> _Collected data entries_

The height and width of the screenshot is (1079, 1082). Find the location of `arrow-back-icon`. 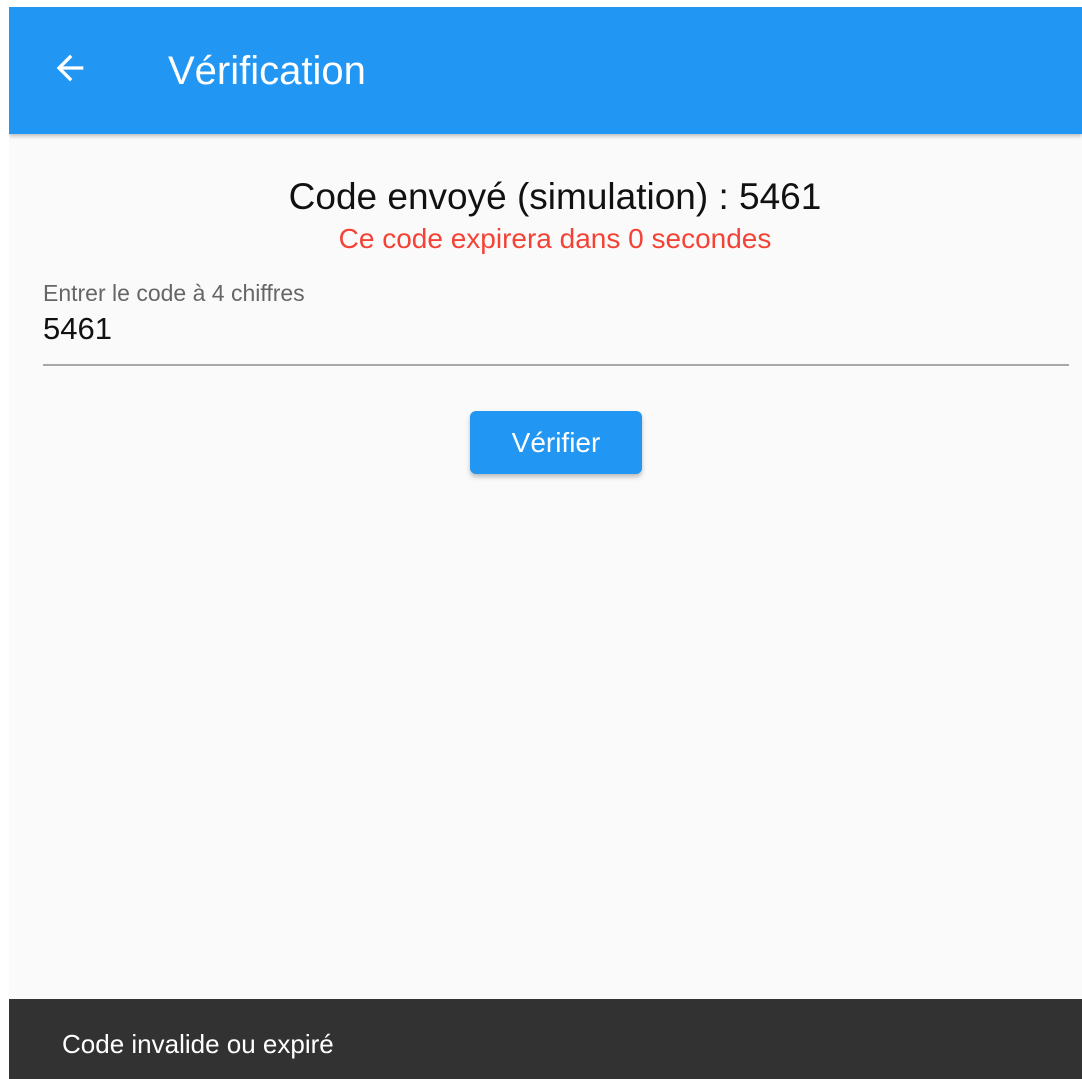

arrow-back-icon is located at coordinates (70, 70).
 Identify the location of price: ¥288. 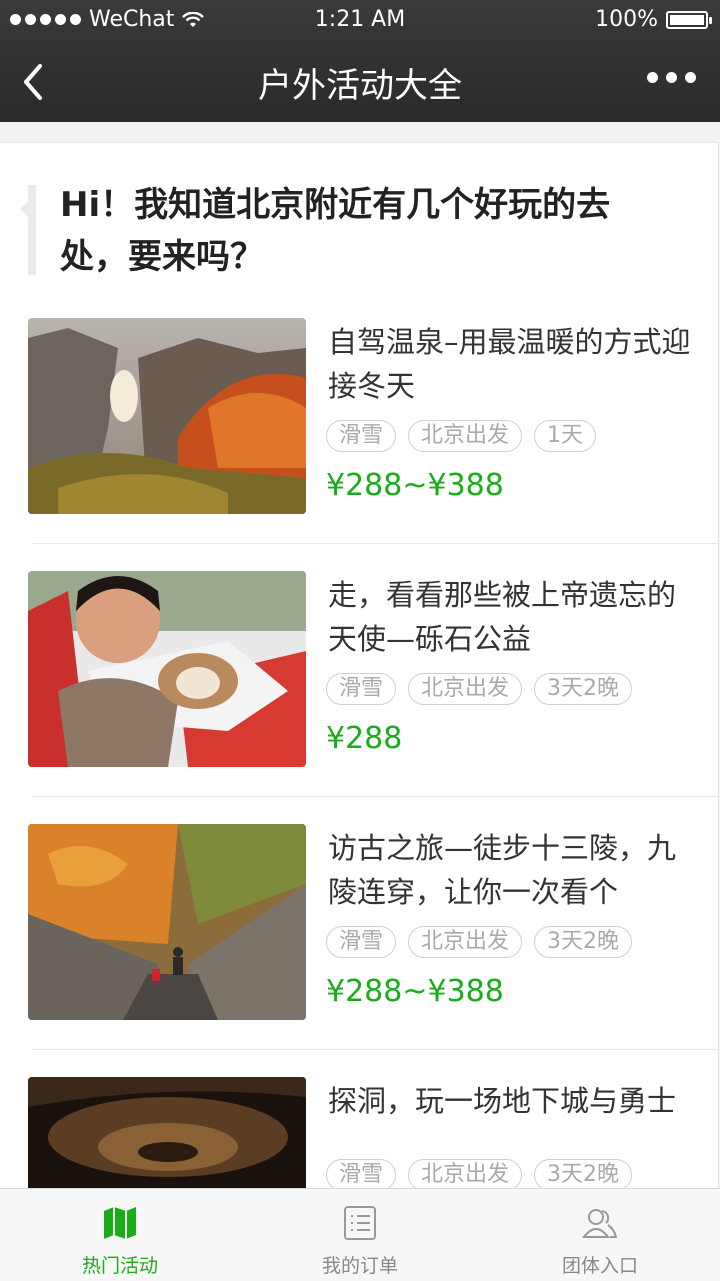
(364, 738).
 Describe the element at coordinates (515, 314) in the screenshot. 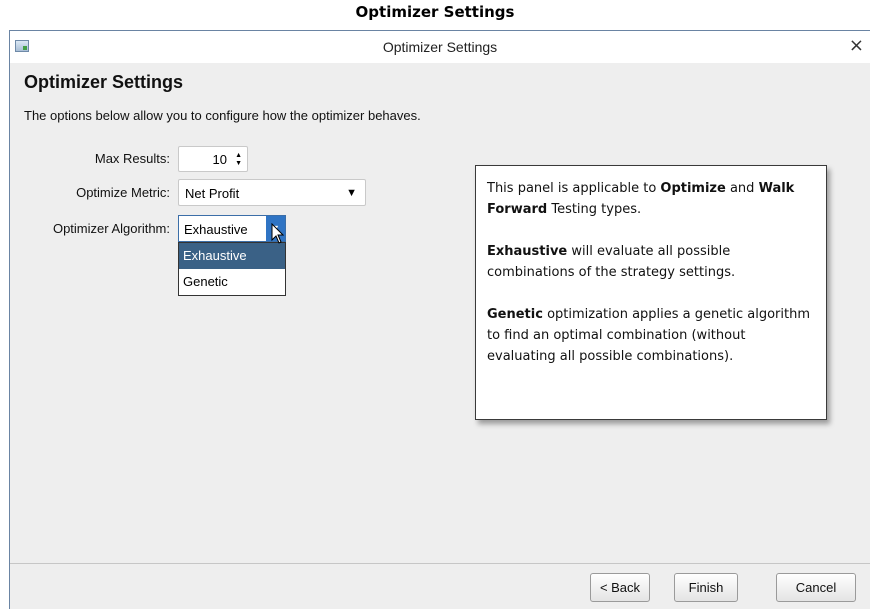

> _WHAT IS EXPECTED_
Copy every one of the records above word for word, omitting the pictures.

> _EXPECTED ANSWER_
The height and width of the screenshot is (1079, 1082). Find the location of `arrow-back-icon`. 

arrow-back-icon is located at coordinates (70, 70).
 Identify the location of price: ¥288. 
(364, 738).
 Describe the element at coordinates (515, 314) in the screenshot. 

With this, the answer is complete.